Indeed, $\displaystyle\frac1{x\sqrt{x^2-1}}$ always has an antiderivative $$\frac x{|x|}\sec^{-1}x.\tag1$$ bjorn93 has also pointed out that it always has an antiderivative $$\sec^{-1}|x|.\tag{2}$$
Using the substitution $\displaystyle u=\frac1x$ and noting that
$\sec^{-1}x+\operatorname{cosec}^{-1}x\equiv\frac{\pi}2,$ we can also obtain \begin{align}\int\frac{\mathrm dx}{x\sqrt{x^2-1}}
&= \int\frac{-|u|}{u\sqrt{1-u^2}}\,\mathrm du\\
&= \begin{cases} \sin^{-1} u+C_1, &-1<u<0;\\   
    -\sin^{-1} u+C_2, &0<u<1\end{cases}\\
&= \begin{cases} \operatorname{cosec}^{-1}x+C_1, &x<-1;\\   
    -\operatorname{cosec}^{-1}x+C_2, &x>1\end{cases}\\
&= \begin{cases} \operatorname{cosec}^{-1}x+C_1, &x<-1;\\   
    \operatorname{sec}^{-1}x-\frac\pi2+C_2, &x>1\end{cases}\\
&= \begin{cases} \operatorname{cosec}^{-1}x+C, &x<-1;\\   
    \operatorname{sec}^{-1}x+D, &x>1.\tag3\end{cases}\end{align}
$(1),(2),(3)$ are consistent with one another because for $x<-1$ the expressions differ from one another by $\frac{\pi}2$ while for $x>1$ the expressions are identically equal. (Remember, each integration domain overlaps with just one of these intervals. Also, it is worth noting that when $C_1\ne C_2,$ differentiating the above result still returns the given integrand.)

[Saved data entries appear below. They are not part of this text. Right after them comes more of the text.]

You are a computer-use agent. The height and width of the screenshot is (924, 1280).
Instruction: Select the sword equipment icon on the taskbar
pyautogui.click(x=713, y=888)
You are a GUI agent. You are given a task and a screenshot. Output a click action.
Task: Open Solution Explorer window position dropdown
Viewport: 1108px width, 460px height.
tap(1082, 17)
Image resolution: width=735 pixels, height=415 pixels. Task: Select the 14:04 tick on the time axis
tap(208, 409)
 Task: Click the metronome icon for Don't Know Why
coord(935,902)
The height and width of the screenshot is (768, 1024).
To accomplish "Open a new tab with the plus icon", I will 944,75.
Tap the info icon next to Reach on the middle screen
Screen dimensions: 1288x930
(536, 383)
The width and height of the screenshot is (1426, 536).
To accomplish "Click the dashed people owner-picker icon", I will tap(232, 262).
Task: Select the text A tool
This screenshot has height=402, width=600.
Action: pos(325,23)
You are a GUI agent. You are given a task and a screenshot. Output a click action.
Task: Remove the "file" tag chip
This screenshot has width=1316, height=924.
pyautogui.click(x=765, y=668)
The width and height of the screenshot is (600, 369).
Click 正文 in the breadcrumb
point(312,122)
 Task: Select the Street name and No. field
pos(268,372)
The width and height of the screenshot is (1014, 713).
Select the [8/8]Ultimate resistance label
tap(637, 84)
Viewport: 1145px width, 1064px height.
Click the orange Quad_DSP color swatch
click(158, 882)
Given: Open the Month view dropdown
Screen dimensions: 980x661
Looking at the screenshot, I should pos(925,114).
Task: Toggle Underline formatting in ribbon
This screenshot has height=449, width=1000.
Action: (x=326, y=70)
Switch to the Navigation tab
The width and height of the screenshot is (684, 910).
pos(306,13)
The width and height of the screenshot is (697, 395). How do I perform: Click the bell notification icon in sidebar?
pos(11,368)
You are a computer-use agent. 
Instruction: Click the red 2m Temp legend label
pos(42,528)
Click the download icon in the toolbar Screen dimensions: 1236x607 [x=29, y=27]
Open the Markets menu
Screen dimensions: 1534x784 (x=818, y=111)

P.S. It can be similarly derived that on $(-1,0)\cup(0,1)$ $$-\operatorname{sech}^{-1}|x| \text{ is an antiderivative of } \frac1{x\sqrt{1-x^2}},$$ and on $\mathbb R{\setminus}\{0\}$ $$-\operatorname{cosech}^{-1}|x| \text{ is an antiderivative of } \frac1{x\sqrt{1+x^2}}.$$
A: To avoid $\pm$ signs, proceed as follows:

*

*Derivative of $\sec^{-1}x$. Let $\theta=\sec^{-1}x,$ with $\theta\in [0,\pi]-{\dfrac{\pi}{2}}$. Then, $\sin \theta >0$
$$\cos\theta=\frac1{\sec\theta}=\frac1x\implies \sin\theta\cdot\dfrac{\mathrm d\theta}{\mathrm dx}=\frac1{x^2}\\
\dfrac{\mathrm d\theta}{\mathrm dx}=\frac{1}{x^2\sin\theta} =\frac{1}{x^2\sqrt{1-\frac1{x^2}}}= \frac{1}{\sqrt{x^2(x^2-1)}} $$


*Integral of $\dfrac{1}{x\sqrt{x^2-1}}$. For integration valid for the whole domain $|x|>1$
$$\int \frac{1}{x\sqrt{x^2-1}}dx
= \int \frac{d(\sqrt{x^2-1})}{(x^2-1)+1}=\tan^{-1}\sqrt{x^2-1}+C
$$
A: $$\left(\sec^{-1}(x)\right)'=\left(\cos^{-1}\left(\frac1x\right)\right)'=\frac1{x^2\sqrt{1-\dfrac1{x^2}}}.$$
This is obviously a positive function, and can indeed not be expressed as
$$\frac1{x\sqrt{x^2-1}}.$$
So the antiderivative of the latter is indeed $\text{sgn}(x)\sec^{-1}(x)$, or $\sec^{-1}(|x|)$. Note anyway that the integration interval may not overlap $(-1,1)$.